Exercise prompt :: Pull out every line of the records below that contains the word "Water", matching its case exactly.

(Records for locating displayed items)
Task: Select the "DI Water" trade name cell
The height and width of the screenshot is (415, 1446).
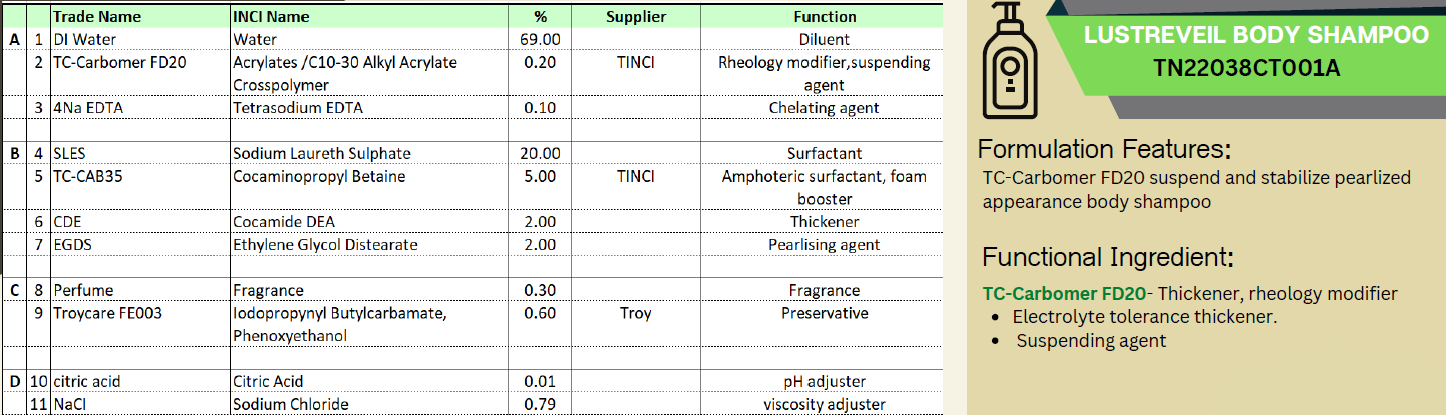Action: (85, 39)

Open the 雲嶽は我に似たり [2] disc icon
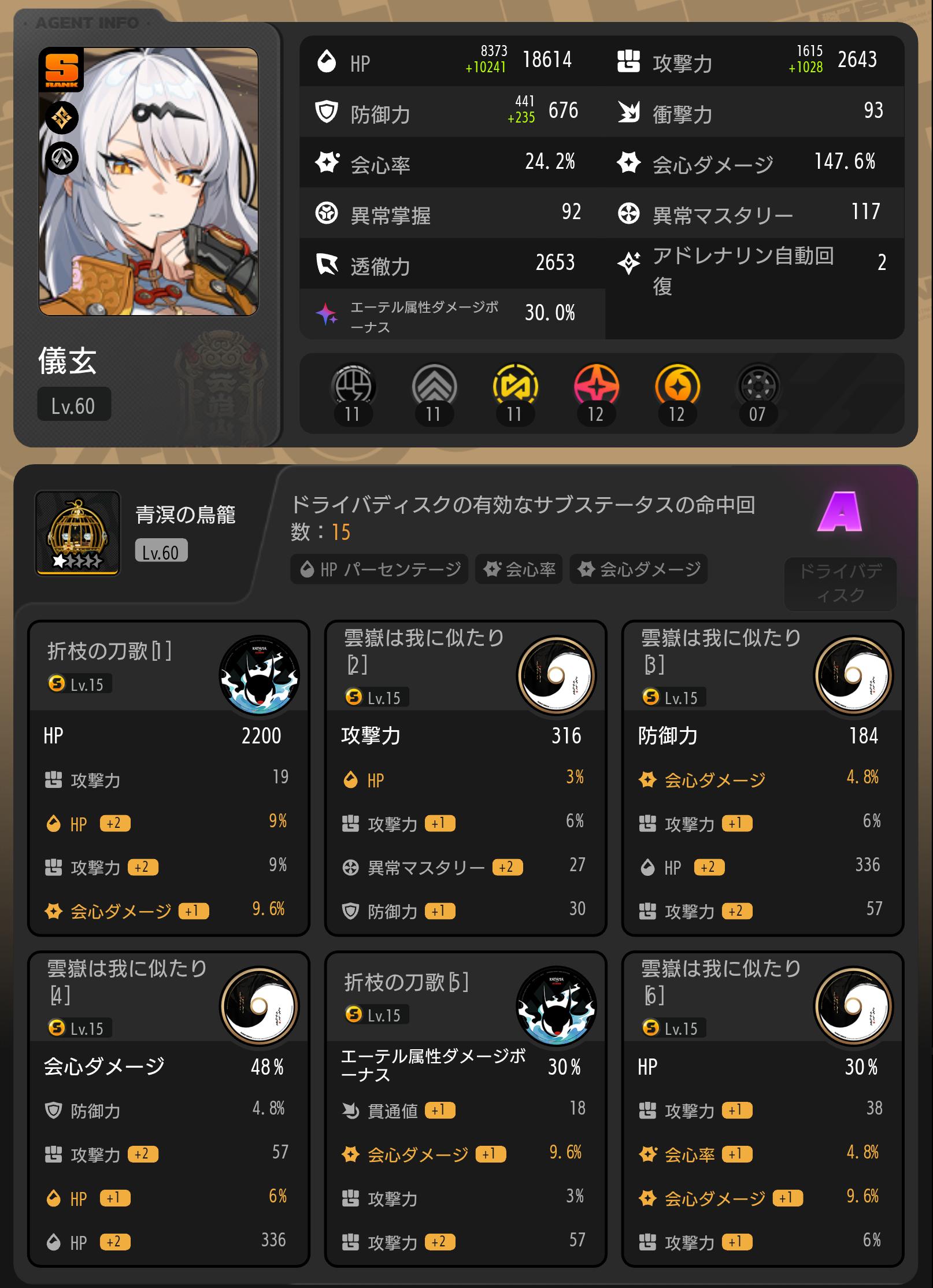pos(556,675)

The answer ::
Task: Select the "DI Water" trade name cell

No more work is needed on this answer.